Note that $ABCD$ is a parallelogram, then $AD//BC$. Hence, $AF// BG$.
Consider $\Delta DEF$ and $\Delta CEB$. Since $\Delta DEF \sim \Delta CEB$, then we have
$\begin{array}{rcl}
\dfrac{\text{the area of $\Delta DEF$}}{\text{the area of $\Delta CEB$}} & = & \left( \dfrac{DE}{CE} \right)^2 \\
\dfrac{8}{\text{the area of $\Delta CEB$}} & = & \left( \dfrac{2}{3} \right)^2 \\
\dfrac{8}{\text{the area of $\Delta CEB$}} & = & \dfrac{4}{9} \\
\text{the area of $\Delta CEB$} & = & 18 \text{ cm}^2
\end{array}$
Note that $ABCD$ is a parallelogram, then $AB//DC$.

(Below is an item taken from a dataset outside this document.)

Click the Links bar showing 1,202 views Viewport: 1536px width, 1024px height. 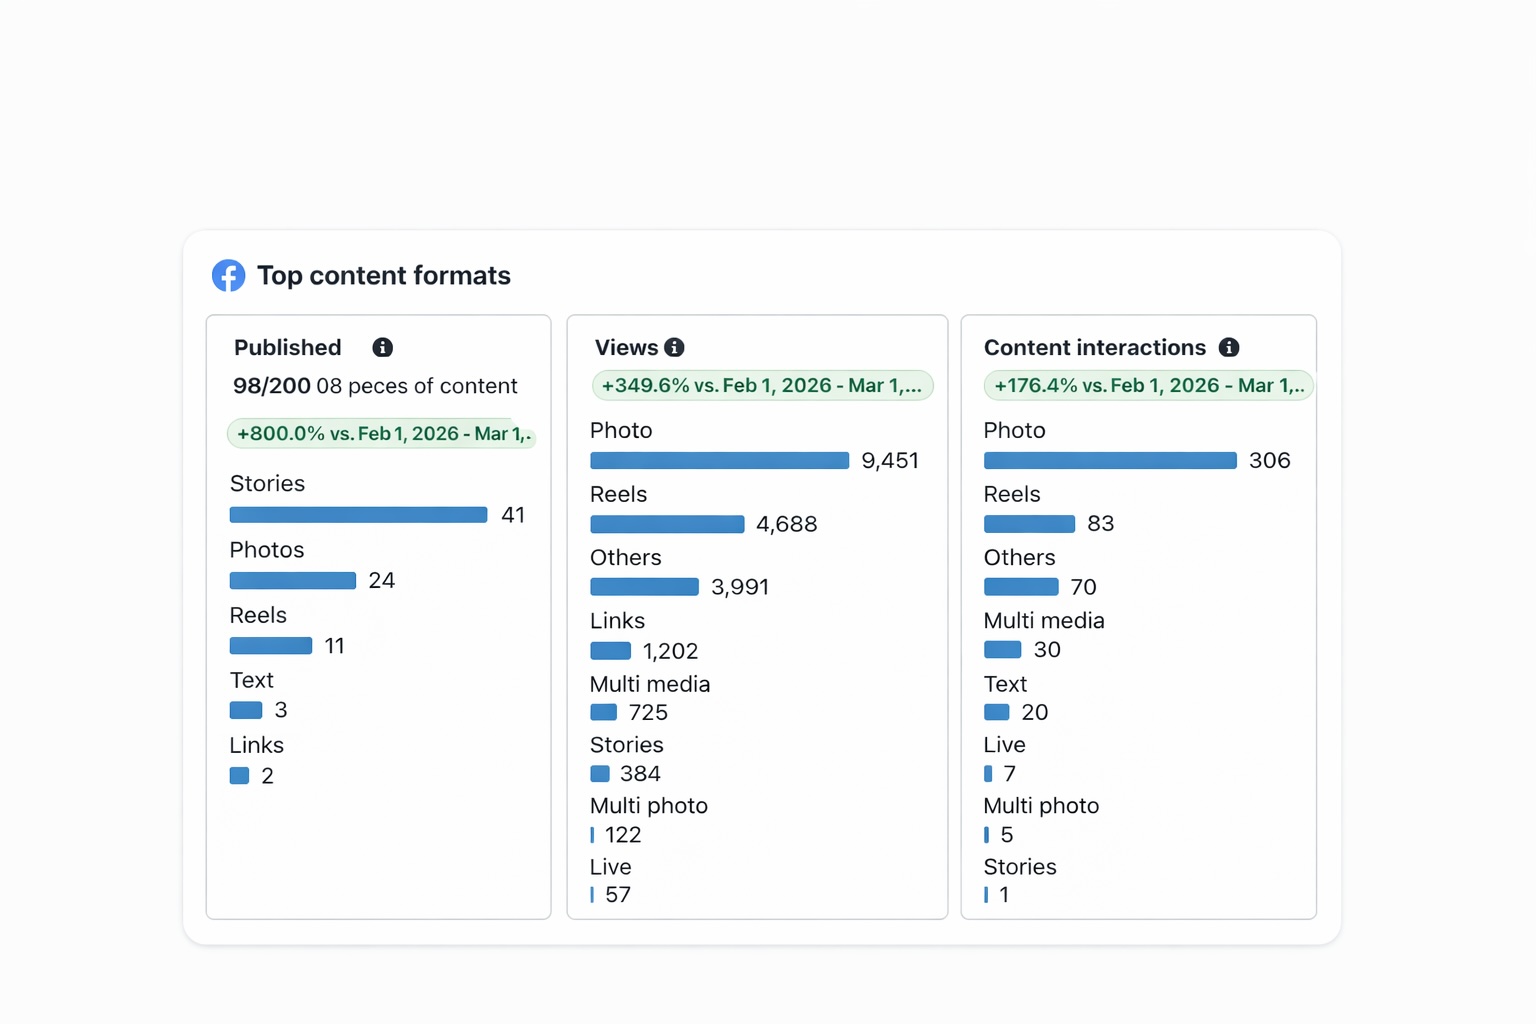coord(610,651)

Consider $\Delta ADE$ and $\Delta BCE$. Since $\Delta ADE$ and $\Delta BCE$ have the same height with bases $DE$ and $CE$, then we have
$\begin{array}{rcl}
\dfrac{\text{the area of $\Delta ADE$}}{\text{the area of $\Delta BCE$}} & = & \dfrac{DE}{CE} \\
\dfrac{\text{the area of $\Delta ADE$}}{18} & = & \dfrac{2}{3} \\
\text{the area of $\Delta ADE$} & = & 12 \text{ cm}^2
\end{array}$
Consider $\Delta DEA$ and $\Delta CEG$. Since $\Delta DEA \sim \Delta CEG$, then we have
$\begin{array}{rcl}
\dfrac{\text{the area of $\Delta DEA$}}{\text{the area of $\Delta CEG$}} & = & \left( \dfrac{DE}{CE} \right)^2 \\
\dfrac{12}{\text{the area of $\Delta CEG$}} & = & \left( \dfrac{2}{3} \right)^2 \\
\dfrac{12}{\text{the area of $\Delta CEG$}} & = & \dfrac{4}{9} \\
\text{the area of $\Delta CEG$} & = & 27 \text{ cm}^2
\end{array}$